**Description of the task**
Return the entries below line for line, unchanged, but leave out the pictures.
※ ※ ※
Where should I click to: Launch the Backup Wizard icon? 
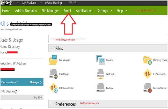coord(147,88)
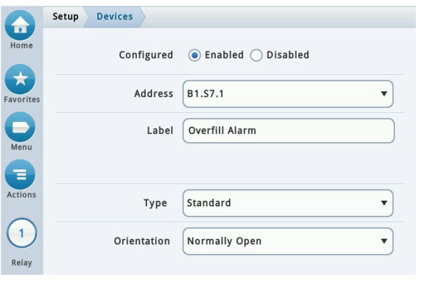Select the Relay 1 circle icon
Screen dimensions: 422x281
pos(21,233)
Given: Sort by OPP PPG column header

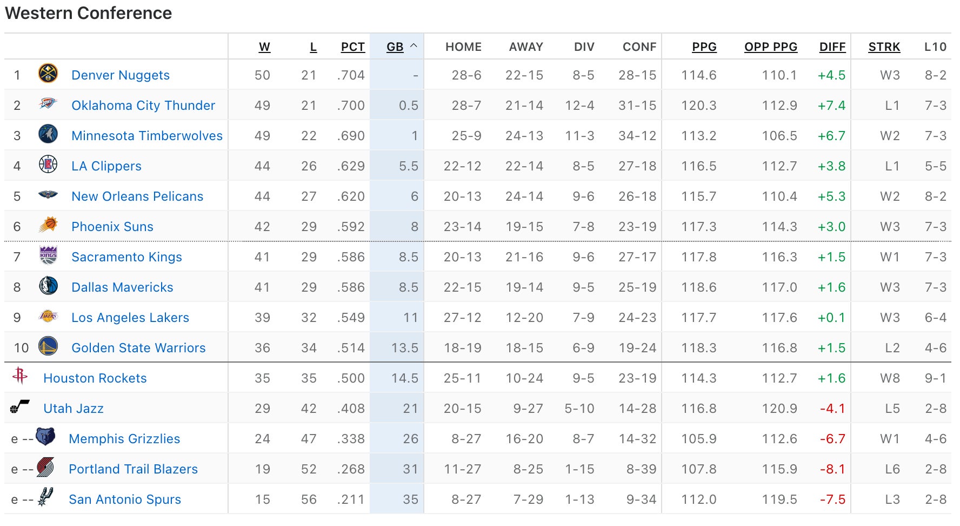Looking at the screenshot, I should (x=770, y=47).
※ ※ ※
**Output for this exercise**
Where should I click to: Launch the Backup Wizard icon? 
coord(147,88)
Select the Relay 1 circle icon
Screen dimensions: 422x281
pos(21,233)
Given: Sort by OPP PPG column header

Looking at the screenshot, I should (x=770, y=47).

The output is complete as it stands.